# IEEE FRAUD NOTEBOOK

In [1]:
import pandas as pd
import numpy as np
from tqdm import tqdm_notebook
from sklearn.metrics import roc_auc_score
import gc

from sklearn.preprocessing import LabelEncoder

import matplotlib.pyplot as plt
import seaborn as sns
sns.set()
%matplotlib inline

import warnings
warnings.filterwarnings('ignore')

pd.set_option('max_columns', None)

In [2]:
def reduce_mem_usage(df):
    """ iterate through all the columns of a dataframe and modify the data type
        to reduce memory usage.        
    """
    start_mem = df.memory_usage().sum() / 1024**2
    print('Memory usage of dataframe is {:.2f} MB'.format(start_mem))
    
    for col in df.columns:
        col_type = df[col].dtype
        
        if col_type != object:
            c_min = df[col].min()
            c_max = df[col].max()
            if str(col_type)[:3] == 'int':
                if c_min > np.iinfo(np.int8).min and c_max < np.iinfo(np.int8).max:
                    df[col] = df[col].astype(np.int8)
                elif c_min > np.iinfo(np.int16).min and c_max < np.iinfo(np.int16).max:
                    df[col] = df[col].astype(np.int16)
                elif c_min > np.iinfo(np.int32).min and c_max < np.iinfo(np.int32).max:
                    df[col] = df[col].astype(np.int32)
                elif c_min > np.iinfo(np.int64).min and c_max < np.iinfo(np.int64).max:
                    df[col] = df[col].astype(np.int64)  
            else:
                if c_min > np.finfo(np.float16).min and c_max < np.finfo(np.float16).max:
                    df[col] = df[col].astype(np.float16)
                elif c_min > np.finfo(np.float32).min and c_max < np.finfo(np.float32).max:
                    df[col] = df[col].astype(np.float32)
                else:
                    df[col] = df[col].astype(np.float64)
        else:
            df[col] = df[col].astype('category')

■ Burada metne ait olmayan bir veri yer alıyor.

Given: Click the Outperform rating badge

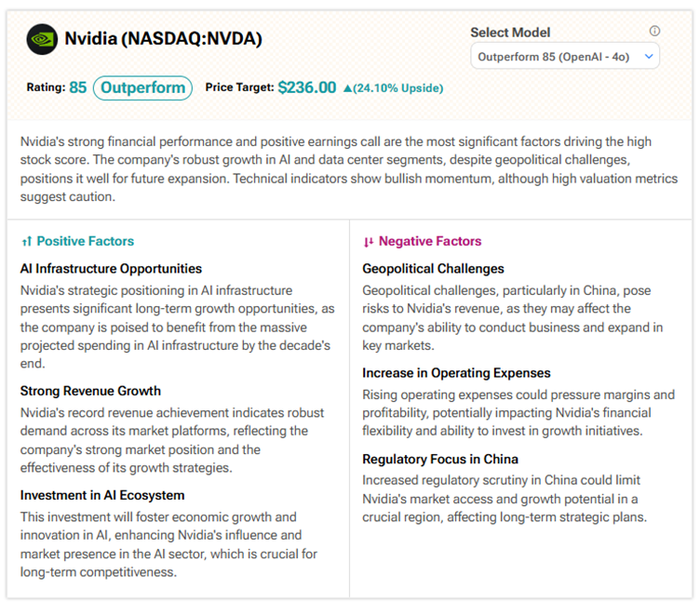Looking at the screenshot, I should (142, 88).
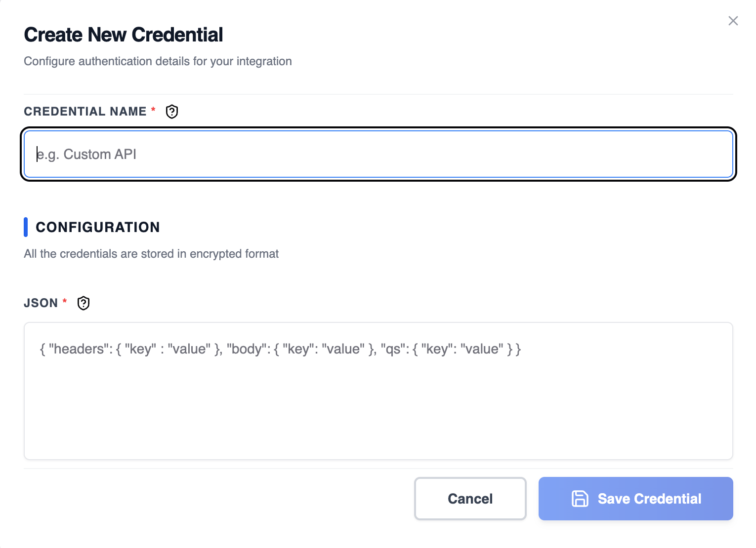Click inside the JSON configuration text area
This screenshot has width=756, height=548.
click(x=378, y=391)
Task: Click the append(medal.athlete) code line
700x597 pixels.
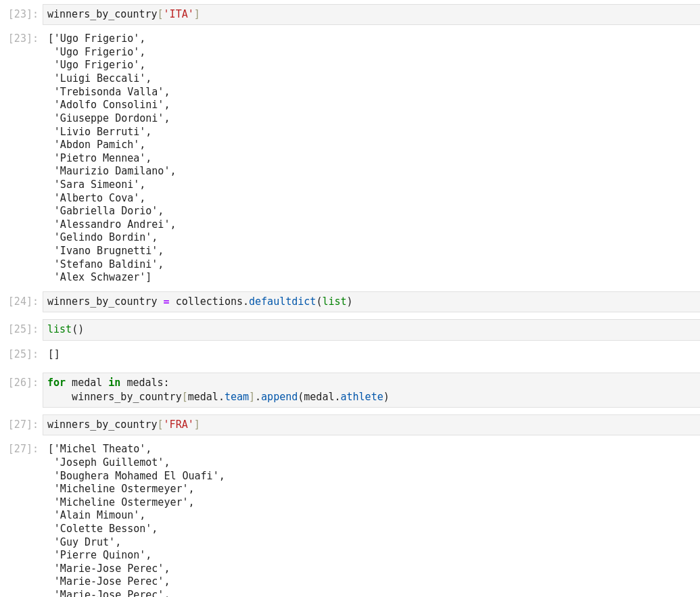Action: click(x=230, y=397)
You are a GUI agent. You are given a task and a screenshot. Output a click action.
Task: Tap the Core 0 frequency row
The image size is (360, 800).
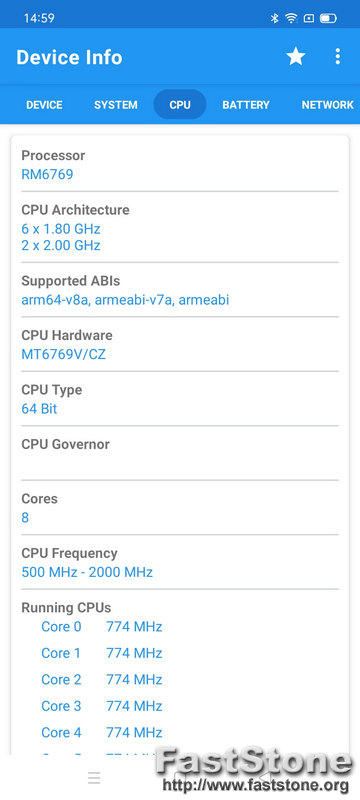point(102,627)
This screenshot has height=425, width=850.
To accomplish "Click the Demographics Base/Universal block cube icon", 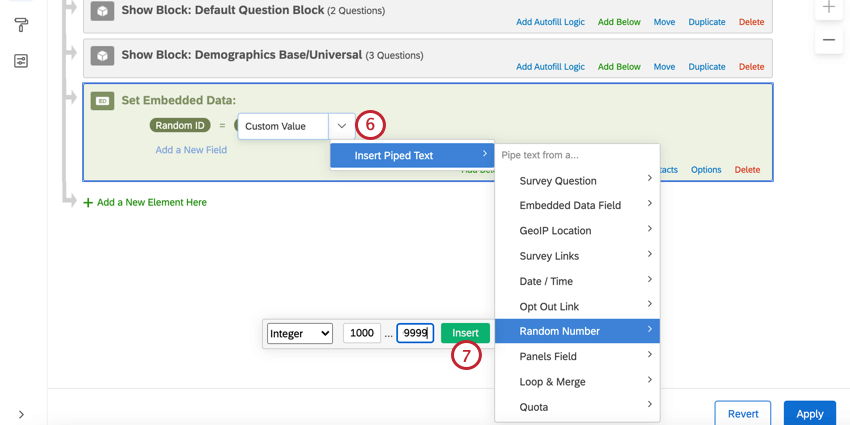I will tap(102, 56).
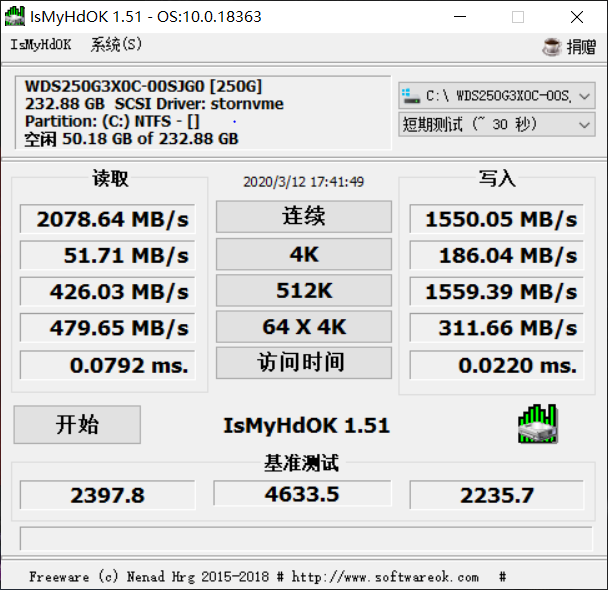Expand the test duration dropdown
Screen dimensions: 608x590
pos(584,125)

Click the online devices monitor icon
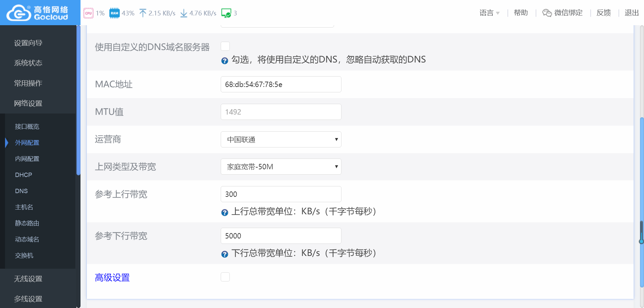tap(226, 13)
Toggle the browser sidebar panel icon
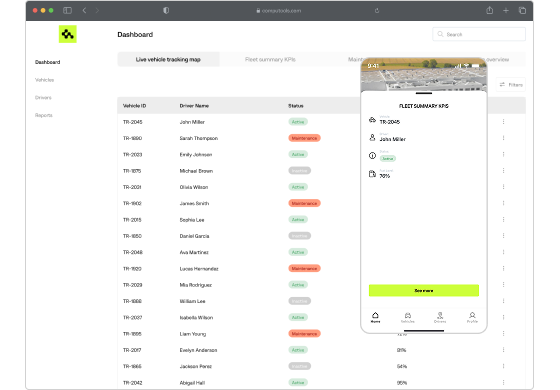 (x=67, y=10)
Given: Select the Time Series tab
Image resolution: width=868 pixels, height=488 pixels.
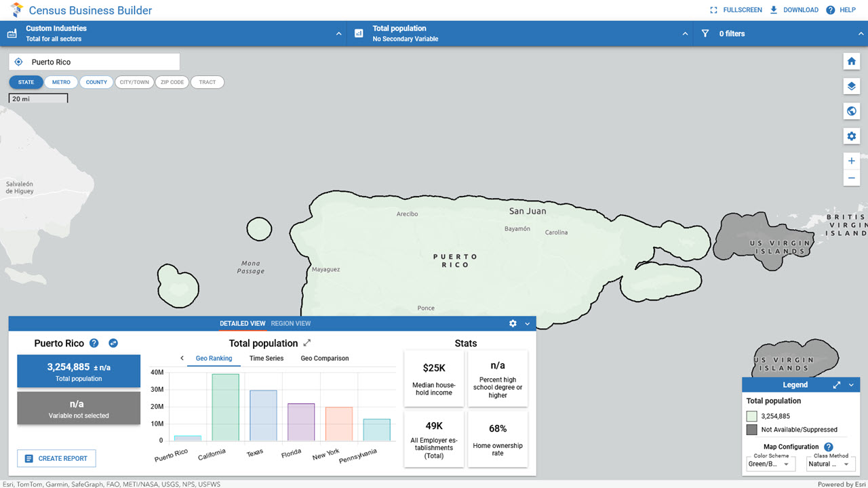Looking at the screenshot, I should [x=267, y=358].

    end_mem = df.memory_usage().sum() / 1024**2
    print('Memory usage after optimization is: {:.2f} MB'.format(end_mem))
    print('Decreased by {:.1f}%'.format(100 * (start_mem - end_mem) / start_mem))
    
    return df

def import_data(file):
    """create a dataframe and optimize its memory usage"""
    df = pd.read_csv(file, parse_dates=True, keep_date_col=True, index_col='TransactionID')
    df = reduce_mem_usage(df)
    return df

In [3]:
%%time

print('Loading data...')

train_identity = import_data('train_identity.csv')
print('\tSuccessfully loaded train_identity!')

train_transaction = import_data('train_transaction.csv')
print('\tSuccessfully loaded train_transaction!')

test_identity = import_data('test_identity.csv')
print('\tSuccessfully loaded test_identity!')

test_transaction = import_data('test_transaction.csv')
print('\tSuccessfully loaded test_transaction!')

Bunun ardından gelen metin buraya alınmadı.